Lavelle earned especially high praise from Rapinoe and veteran U.S. forward Alex Morgan, the team’s two most experienced and best-known stars. Rapinoe and Morgan finished as the top scorers in the tournament, earning the Golden and Silver Boots, respectively, with six goals and three assists each. Lavelle won the Bronze Ball as the tournament’s third-best player.

“She brings something different,” Morgan explains. “She’s obviously very crafty — I tell her every game just to play her game and that’s taking on players, dribbling, finding herself in the pocket.

“She’s a very special player. I don’t think you see that kind of player in the U.S. often.”

As a star of the World Cup, Rose Lavelle’s dream — or whatever she wants to call it — has come true.
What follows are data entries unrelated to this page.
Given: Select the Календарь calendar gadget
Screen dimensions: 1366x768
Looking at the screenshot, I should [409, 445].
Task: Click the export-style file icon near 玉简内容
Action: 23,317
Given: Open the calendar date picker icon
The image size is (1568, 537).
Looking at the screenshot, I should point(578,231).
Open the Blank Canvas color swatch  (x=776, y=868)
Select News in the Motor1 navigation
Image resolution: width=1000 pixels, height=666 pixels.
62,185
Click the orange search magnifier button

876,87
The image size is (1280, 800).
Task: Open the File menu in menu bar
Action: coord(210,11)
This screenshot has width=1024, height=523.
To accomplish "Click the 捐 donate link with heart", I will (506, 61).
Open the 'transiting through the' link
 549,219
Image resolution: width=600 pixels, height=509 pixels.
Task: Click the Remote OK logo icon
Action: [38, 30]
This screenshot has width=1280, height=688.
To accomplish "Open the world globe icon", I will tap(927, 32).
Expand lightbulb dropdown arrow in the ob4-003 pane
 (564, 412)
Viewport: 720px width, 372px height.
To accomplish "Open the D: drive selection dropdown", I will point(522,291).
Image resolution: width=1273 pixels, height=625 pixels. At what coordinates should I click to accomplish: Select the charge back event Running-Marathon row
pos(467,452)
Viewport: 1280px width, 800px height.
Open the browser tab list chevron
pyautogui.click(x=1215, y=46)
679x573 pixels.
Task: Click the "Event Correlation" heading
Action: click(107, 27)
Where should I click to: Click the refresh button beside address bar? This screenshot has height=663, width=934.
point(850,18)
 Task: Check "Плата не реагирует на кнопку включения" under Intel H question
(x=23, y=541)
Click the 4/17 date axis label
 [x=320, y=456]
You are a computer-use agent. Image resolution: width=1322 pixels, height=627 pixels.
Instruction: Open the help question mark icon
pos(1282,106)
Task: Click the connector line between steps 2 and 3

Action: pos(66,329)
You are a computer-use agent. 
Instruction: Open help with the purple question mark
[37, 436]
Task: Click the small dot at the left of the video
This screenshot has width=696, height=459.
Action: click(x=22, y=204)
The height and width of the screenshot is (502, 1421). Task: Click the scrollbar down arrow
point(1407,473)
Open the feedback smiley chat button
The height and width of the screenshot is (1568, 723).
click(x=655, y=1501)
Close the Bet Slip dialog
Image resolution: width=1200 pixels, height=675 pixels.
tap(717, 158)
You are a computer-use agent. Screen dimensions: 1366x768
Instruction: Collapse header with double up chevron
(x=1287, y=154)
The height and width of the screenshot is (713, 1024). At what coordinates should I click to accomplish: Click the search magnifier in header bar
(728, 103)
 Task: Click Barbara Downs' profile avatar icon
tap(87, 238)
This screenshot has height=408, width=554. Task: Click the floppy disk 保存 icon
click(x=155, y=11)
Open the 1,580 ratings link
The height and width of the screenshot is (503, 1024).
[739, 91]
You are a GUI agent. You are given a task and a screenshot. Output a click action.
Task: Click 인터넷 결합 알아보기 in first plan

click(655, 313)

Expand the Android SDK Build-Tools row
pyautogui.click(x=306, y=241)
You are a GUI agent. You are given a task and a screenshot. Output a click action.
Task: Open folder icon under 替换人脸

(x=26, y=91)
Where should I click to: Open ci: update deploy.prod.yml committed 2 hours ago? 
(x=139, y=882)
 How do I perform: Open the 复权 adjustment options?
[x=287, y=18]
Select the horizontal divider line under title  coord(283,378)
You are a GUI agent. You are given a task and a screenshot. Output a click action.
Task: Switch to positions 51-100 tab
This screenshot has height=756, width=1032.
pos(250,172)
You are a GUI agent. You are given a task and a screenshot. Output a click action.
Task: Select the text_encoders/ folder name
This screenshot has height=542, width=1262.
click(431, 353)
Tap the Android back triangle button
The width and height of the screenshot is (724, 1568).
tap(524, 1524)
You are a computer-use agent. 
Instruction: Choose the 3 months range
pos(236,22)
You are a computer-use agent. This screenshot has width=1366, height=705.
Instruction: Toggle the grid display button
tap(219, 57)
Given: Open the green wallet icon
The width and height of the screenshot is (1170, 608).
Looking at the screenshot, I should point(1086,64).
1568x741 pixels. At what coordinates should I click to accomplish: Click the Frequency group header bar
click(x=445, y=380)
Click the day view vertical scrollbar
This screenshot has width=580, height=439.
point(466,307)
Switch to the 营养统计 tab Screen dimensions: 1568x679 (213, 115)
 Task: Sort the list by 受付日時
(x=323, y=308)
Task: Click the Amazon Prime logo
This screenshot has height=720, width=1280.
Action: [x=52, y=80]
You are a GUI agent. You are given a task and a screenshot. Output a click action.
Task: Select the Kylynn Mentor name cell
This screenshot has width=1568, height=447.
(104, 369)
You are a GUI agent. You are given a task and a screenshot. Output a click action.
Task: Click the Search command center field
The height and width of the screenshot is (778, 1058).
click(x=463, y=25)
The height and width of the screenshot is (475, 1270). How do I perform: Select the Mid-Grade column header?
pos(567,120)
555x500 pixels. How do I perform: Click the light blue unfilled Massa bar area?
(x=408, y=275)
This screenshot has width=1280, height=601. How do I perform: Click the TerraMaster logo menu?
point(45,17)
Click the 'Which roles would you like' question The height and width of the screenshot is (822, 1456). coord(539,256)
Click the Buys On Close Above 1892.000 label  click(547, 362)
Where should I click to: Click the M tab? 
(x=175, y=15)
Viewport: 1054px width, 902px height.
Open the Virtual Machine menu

Now she’s proud to be in a position to inspire a whole new generation of dreamers.

“It surprises me that people want to talk to me and hear what I have to say and look up to me,” Lavelle says. “But I know how important it was for me to have players to look up to and how that shaped me and inspired me to get to where I am now. So it’s kind of cool to be able to serve as that role model.”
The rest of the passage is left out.